The state's actions extend to actively blocking legislative efforts to protect disabled Argentines. Last year, a law was passed declaring an emergency for people with disabilities, designed to boost benefits that had lost 30% of their value to inflation and guarantee funding for providers until at least December 2026. Milei stalled the law's entry into force, arguing its fiscal impact, roughly 0.35% of gross domestic product, would undermine his "hard-won budget surplus," Argentina’s first after decades of deficit. Milei stated after vetoing the law, "Using noble causes, they pass laws that drive the nation into bankruptcy." Congress overrode his veto, and court battles are ongoing. On May 18, a federal judge ordered the government to restore frozen payments within 72 hours, citing that for people with disabilities, "the interruption of treatment generates setbacks in development." The government appealed this decision, demonstrating its commitment to maintaining the freeze.
Privatization and Profit
Further entrenching the privatization of collective resources, Milei has introduced a bill that would formally dismantle the current system of state payments to therapeutic centers. This proposed legislation would empower private insurance programs and provincial governments to negotiate their own rates with providers. It would also impose new restrictions on who qualifies for benefits, ending subsidies for all but those below the poverty line with disabilities classified as "complete" and "permanent." This bill, which has drawn backlash from rights groups, awaits congressional debate.

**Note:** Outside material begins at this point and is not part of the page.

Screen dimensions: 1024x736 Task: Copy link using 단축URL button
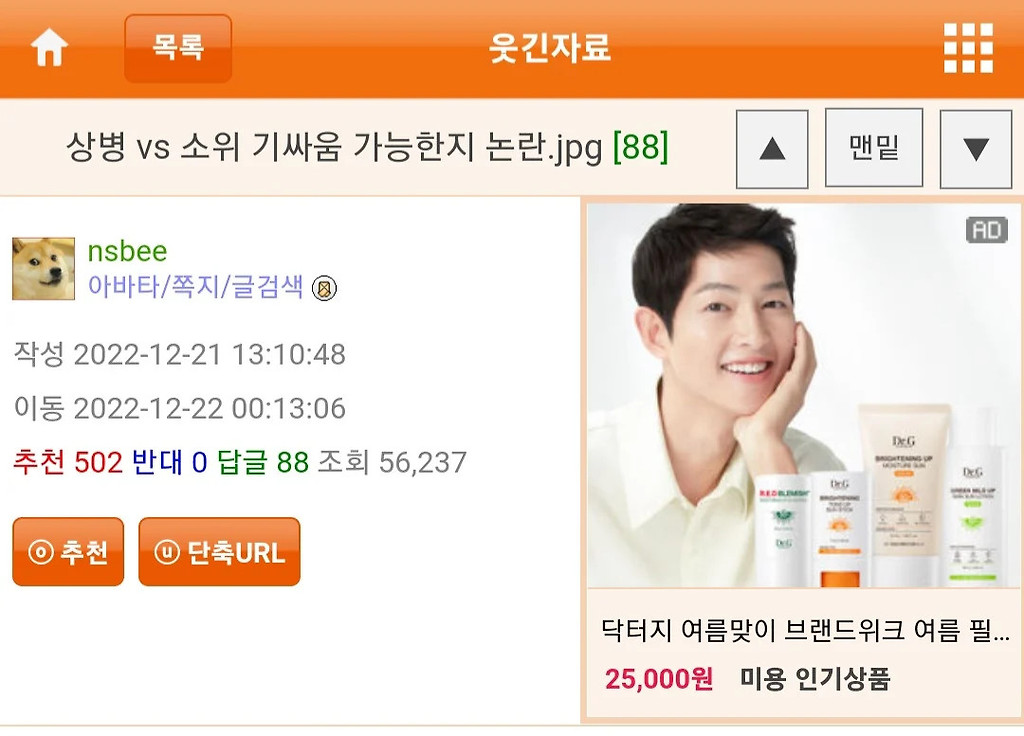click(x=219, y=552)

The government also shut down the national disability agency, Andis, laying off hundreds of workers and consolidating disability programs under the Health Ministry. While the government claims these actions are about transparency, critics argue the intent is to tear down the system entirely. Meanwhile, prosecutors are investigating accusations of corruption at a higher level: leaked recordings from last year describe the ex-director of the national disability agency, Diego Spagnuolo, alleging that Karina Milei, the president’s sister and closest adviser, took hundreds of thousands of dollars in kickbacks from pharmaceutical companies seeking public contracts. Milei has denied wrongdoing on his sister’s behalf. These allegations highlight how the dismantling of public services can coincide with opportunities for private enrichment, even as the state claims to be eliminating "waste."